【ドーハ27日=佐藤成】日本(FIFAランキング17位)のMF久保建英(22=Rソシエダード)が新盛り上げ隊長になる。練習前には、ドーハ日本人学校の子どもたちと交流。積極的に笑いを誘い、空気感を作った。約30分間公開された練習でも、ボール回しなどで明るい声を出し続け、周囲を鼓舞した。AFCアジアカップ(アジア杯)1次リーグ(L)は3試合出場でノーゴール。
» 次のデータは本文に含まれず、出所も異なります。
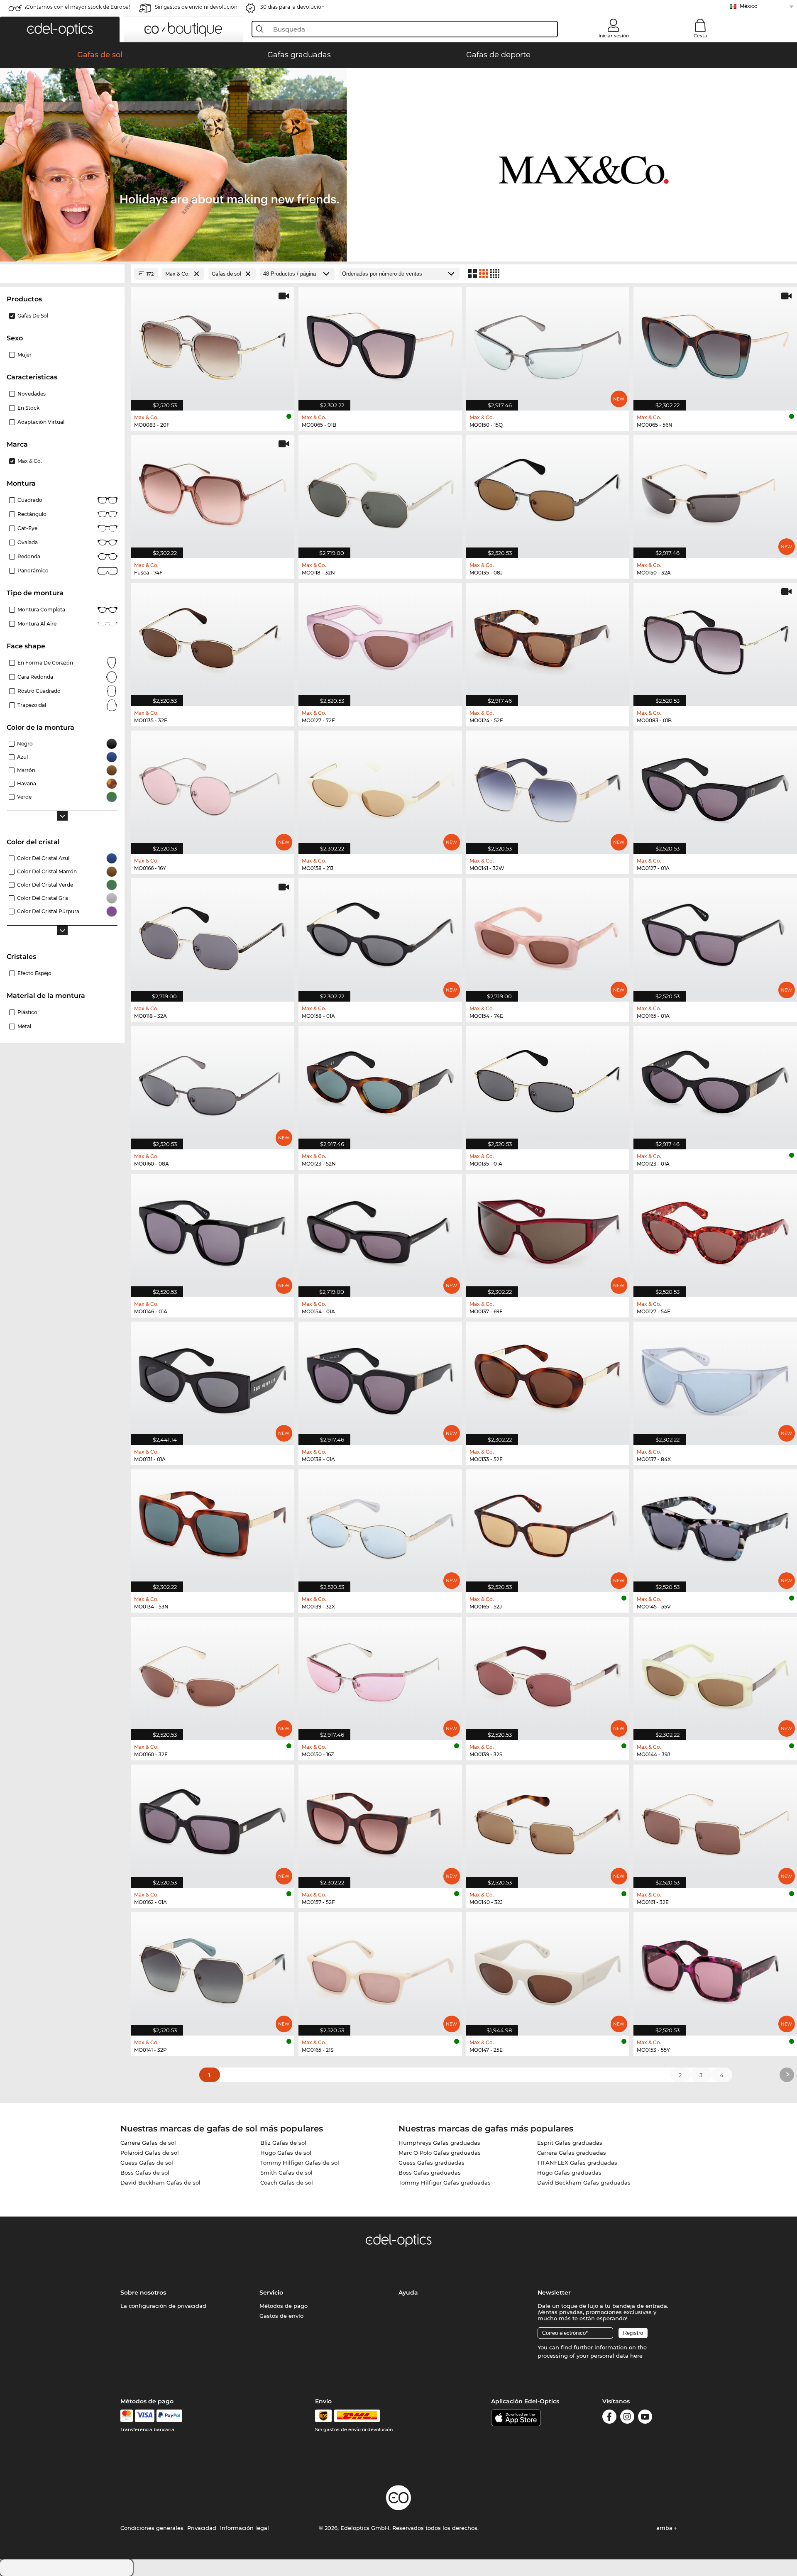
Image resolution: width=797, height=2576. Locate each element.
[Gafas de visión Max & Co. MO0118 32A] (212, 935)
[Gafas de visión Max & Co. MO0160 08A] (212, 1083)
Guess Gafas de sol (146, 2162)
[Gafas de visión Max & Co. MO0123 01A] (715, 1083)
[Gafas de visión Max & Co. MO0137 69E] (548, 1231)
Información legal (244, 2528)
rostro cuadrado (39, 691)
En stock (28, 408)
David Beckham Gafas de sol (160, 2182)
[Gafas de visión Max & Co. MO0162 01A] (212, 1822)
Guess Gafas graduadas (431, 2162)
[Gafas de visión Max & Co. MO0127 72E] (380, 640)
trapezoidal (31, 705)
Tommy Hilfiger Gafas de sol (299, 2162)
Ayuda (408, 2292)
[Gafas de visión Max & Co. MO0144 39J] (715, 1674)
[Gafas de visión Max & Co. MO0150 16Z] (380, 1674)
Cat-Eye (27, 528)
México (749, 6)
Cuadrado (29, 500)
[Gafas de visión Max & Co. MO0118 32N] (380, 492)
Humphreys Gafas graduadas (439, 2142)
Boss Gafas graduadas (429, 2172)
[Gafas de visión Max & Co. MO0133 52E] (548, 1379)
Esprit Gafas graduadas (569, 2142)
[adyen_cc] (126, 2416)
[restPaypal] (169, 2416)
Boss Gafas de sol (144, 2172)
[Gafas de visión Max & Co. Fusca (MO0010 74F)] (212, 492)
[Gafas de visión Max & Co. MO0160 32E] (212, 1674)
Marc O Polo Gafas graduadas (439, 2152)
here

決勝トーナメント(T)では得点はもちろん、前盛り上げ隊長の長友佑都のようにムードを高め、チームを3大会ぶり5度目の優勝に導く。
久保の存在が自然と場を明るくする。日本人学校の子どもたちとの記念撮影では、自ら子どもの元へ歩み寄り、懐に入れて「Kポーズ」を指南。笑顔の輪が広がった。撮影後には、この日27歳の誕生日を迎えたDF板倉を祝福するためのトンネル作りに、子どもたちを入れることを提案。2列になるように自ら仕切った。「監督がやれって言ったので」と照れたが、16日のMF南野の誕生日にも、トンネル作りを森保監督に提案。「まあいつもこんな感じですね」と盛り上げ役の自覚が見て取れる。
W杯カタール大会後、盛り上げ隊長だった長友は不在。「僕よりいい意味でうるさかった長友選手が抜けたことで僕のうるささが目立っているだけなのかな」。自身が12歳だった13年に、当時インテル・ミラノの長友とトレーニングを行った際に2ショットを撮った。幼い頃に一流選手と触れ合う機会の重要性も理解する。「僕も今のあの子たちに夢を与えるような仕事に就いていると思うので、夢を与えていきたい」。
ピッチ内では、もっと盛り上げるつもりだ。「やっとコンディションが上がってきて、今日の練習がすごく良かったので、本当に余裕があります」と充実感を漂わせる。左足の大腿(だいたい)四頭筋負傷の影響で全体練習への合流が遅れ、ベトナム戦は約10分間の出場。先発したイラク戦は約60分、インドネシア戦は80分とプレー時間を伸ばしてきた。1次Lを「ゴールが足りなかった」と振り返り「決勝Tでしっかりゴール取っていきたいなと思います」。勝負のラウンドではピッチ内外で本領を発揮する。